Jack glared at him unsympathetically. "Why should we? You were the one to bring us into this mess. I reckon Rehab didn't really work, eh?"
"Well," Ianto said with eerie calm, his eyes on the stopwatch, "at least he did tell the truth, albeit involuntarily. There really was a bomb, wasn't it?"
"A bomb?" a new, extremely sarcastic voice said from the doorframe. "What the fuck are you talking about, Teaboy?"
"One from a millennium and a half in the future that will go off in nine minutes and take half Cardiff with it," Ianto replied matter-of-factly. "What are you doing here, Owen? You were supposed to spend your day off with Rhys."
"Well, yeah, old blabbermouth dropped the bit about Jack being back, and I gave him the slip to see if it's true," Owen shrugged and walked in without being invited. "He's probably still looking for me. Who's the bloke in the nancy red coat anyway?"
Before anyone could have answered, John Hart made the best of the moment when everybody's attention was turned to Owen. He punched Jack in the face, then grabbed Tosh, twisted her arms behind her back and pulled her backwards out the boardroom door. Both Andy and Mickey aimed their guns at him, but he dragged Tosh around as human shield.
"Get back!" he hissed. "Back, or I'll break her neck!"
"Let her go, you bastard!" Trevor yelled. Jack could barely hold him back from attacking Hart, despite the fact that he was unarmed.
"Get back!" Hart repeated. He reached behind him, snatching up something from one of the empty workstations used to display as-yet uncatalogued alien technology. There was a beeping noise, then he dropped Tosh. But they all could see that the two now were handcuffed together – with the very same handcuffs the team had taken off Hart the day before.
Jack took a look at the handcuffs and sighed.

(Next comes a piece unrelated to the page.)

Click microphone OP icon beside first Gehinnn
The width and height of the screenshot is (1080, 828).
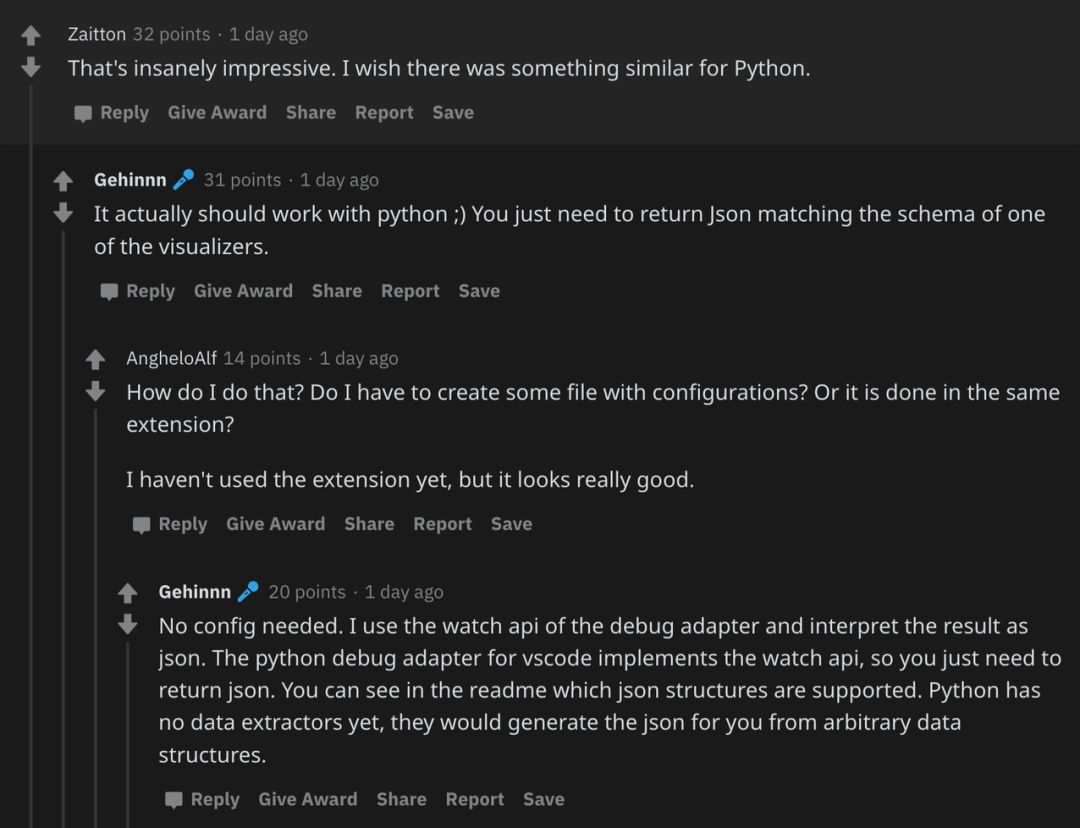183,180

"You know, people, you really shouldn't have such things lying around where every homicidal maniac can get his hands on them," he said.
"Why?" Mickey asked. "Those are just handcuffs. We can saw them off, can't we?"
"Not these, you can't," Jack replied. "They're made of hypersteel, impermeable, deadlock sealed. Standard fifty-first century Time Agent equipment. No way to undo them, unless you have the key."
"What key?" Mickey asked. Hart grinned at him like the madman he was.
"This key," he produced, then promptly swallowed it. "Now you had better find a solution pronto or she'll be blown up with me," he looked at Tosh almost apologetically. "Nothing personal, sweetheart."
"I'm sure there isn't," Tosh replied dryly. "How much longer, Ianto?"
"Eight minutes fifty-three seconds," Ianto was unshakable like the rocks of Gibraltar. "I'm waiting for suggestions, people."